If I add a shot before sleep
my memory fields bloom
with father’s work
when he was a teen

clearing by hand
all the weeds from between
long green rows
of waist-high maize

with his farmer’s tan
contrasting against
his sweat soaked white t-shirt
crossed by brown suspenders.


copyright © 2020 Kenneth P. Gurney

Adjustments

I stopped meeting my friends for happy hour.
I stopped reading the news.

I ceased going to my cafe to write.
I ceased greeting people’s dogs on hiking trails.

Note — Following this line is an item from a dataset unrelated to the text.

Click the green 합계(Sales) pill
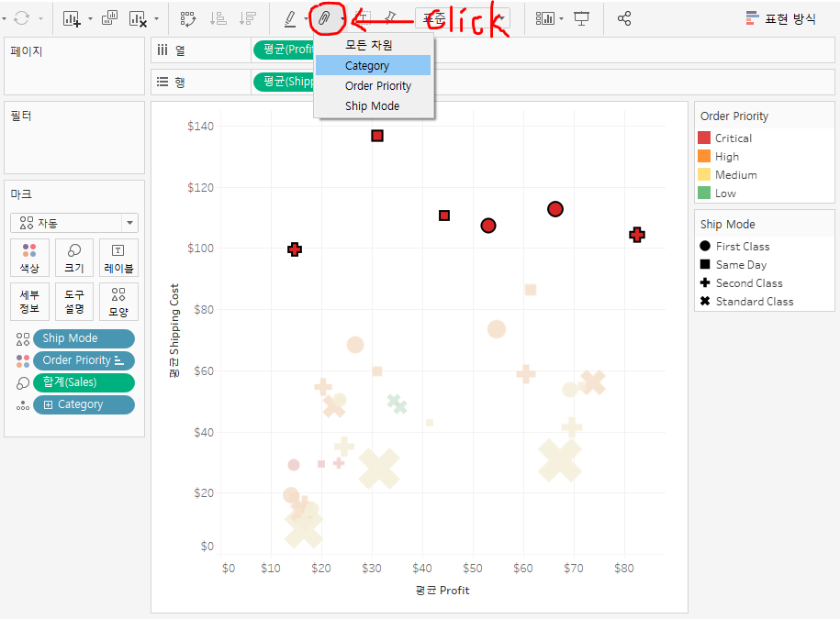840x619 pixels. (x=84, y=382)
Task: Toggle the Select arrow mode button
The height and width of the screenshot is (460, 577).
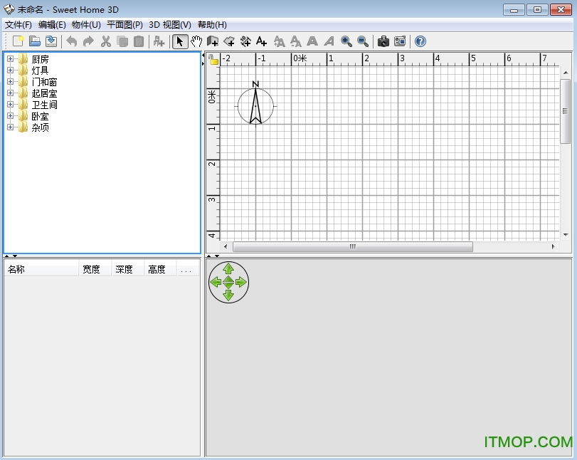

I put an end to attending poetry readings.
I put an end to getting my palm read.

Placing book reviews on Amazon came to an end.
Knowing the future came to an end.

I swept the kitchen floor seven times today.
I washed every doorknob nine times.

I sterilized everything except for a batch of cookies.
I washed the empty beer bottles twice.

All my books are now my friends.
All my friends are yesterday’s pages in my diary.

I watched every Star Trek episode over again.
I studied an ant crawling up the shower curtain.

Hunger is disoriented and arrives at odd intervals.
Tragedy waits in the zeal of Sunday churchgoers.

My phone is painful to hold when it rings.
Uncontrollable shivers rattle my bones from time to time.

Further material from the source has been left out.